● Problem statement: Going from the top of the data below, give again each line through the one containing "Image resolution: width=1174", both ends kept.

Source records:
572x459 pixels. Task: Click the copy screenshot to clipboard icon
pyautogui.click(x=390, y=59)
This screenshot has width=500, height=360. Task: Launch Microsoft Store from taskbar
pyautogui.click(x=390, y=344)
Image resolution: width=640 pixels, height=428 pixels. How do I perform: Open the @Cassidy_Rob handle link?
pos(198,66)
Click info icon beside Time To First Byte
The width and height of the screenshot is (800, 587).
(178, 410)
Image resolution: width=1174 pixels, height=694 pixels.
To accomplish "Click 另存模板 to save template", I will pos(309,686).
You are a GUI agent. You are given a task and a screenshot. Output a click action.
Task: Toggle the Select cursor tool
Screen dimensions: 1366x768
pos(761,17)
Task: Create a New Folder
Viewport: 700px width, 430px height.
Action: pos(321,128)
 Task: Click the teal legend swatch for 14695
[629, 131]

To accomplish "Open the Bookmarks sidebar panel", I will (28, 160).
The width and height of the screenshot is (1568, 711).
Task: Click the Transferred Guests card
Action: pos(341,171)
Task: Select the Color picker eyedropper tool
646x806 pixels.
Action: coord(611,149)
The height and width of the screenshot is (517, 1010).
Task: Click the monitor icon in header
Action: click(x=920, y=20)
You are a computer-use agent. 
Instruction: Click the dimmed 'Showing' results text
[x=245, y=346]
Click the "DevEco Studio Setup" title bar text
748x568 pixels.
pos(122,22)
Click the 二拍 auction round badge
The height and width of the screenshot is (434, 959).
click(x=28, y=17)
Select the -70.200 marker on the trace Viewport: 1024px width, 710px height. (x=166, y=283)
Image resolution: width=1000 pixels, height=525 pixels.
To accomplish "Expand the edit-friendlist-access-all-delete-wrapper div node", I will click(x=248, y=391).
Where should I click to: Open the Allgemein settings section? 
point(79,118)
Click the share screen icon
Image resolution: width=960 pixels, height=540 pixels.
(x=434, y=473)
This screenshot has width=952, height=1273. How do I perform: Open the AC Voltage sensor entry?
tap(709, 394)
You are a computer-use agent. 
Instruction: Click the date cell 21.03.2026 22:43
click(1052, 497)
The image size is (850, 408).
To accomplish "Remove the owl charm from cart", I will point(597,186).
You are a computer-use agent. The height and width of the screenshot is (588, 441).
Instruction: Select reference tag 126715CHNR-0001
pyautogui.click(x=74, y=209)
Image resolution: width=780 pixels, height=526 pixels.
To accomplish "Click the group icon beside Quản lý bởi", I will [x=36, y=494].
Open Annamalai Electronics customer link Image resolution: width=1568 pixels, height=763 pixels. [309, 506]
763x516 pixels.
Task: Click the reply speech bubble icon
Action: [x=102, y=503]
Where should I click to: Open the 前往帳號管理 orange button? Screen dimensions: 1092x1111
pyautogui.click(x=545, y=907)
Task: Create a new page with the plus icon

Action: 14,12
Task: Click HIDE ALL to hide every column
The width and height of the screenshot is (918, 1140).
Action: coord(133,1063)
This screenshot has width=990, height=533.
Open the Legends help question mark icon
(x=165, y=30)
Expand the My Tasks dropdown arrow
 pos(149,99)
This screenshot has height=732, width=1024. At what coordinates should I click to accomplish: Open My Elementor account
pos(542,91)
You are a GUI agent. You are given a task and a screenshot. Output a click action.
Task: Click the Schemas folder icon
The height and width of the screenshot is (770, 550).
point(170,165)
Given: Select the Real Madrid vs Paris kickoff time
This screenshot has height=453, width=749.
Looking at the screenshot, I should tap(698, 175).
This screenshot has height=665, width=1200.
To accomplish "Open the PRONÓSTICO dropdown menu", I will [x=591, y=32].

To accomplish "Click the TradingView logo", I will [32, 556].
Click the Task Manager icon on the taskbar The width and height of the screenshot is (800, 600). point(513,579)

● Expected answer:
572x459 pixels. Task: Click the copy screenshot to clipboard icon
pyautogui.click(x=390, y=59)
This screenshot has width=500, height=360. Task: Launch Microsoft Store from taskbar
pyautogui.click(x=390, y=344)
Image resolution: width=640 pixels, height=428 pixels. How do I perform: Open the @Cassidy_Rob handle link?
pos(198,66)
Click info icon beside Time To First Byte
The width and height of the screenshot is (800, 587).
(178, 410)
Image resolution: width=1174 pixels, height=694 pixels.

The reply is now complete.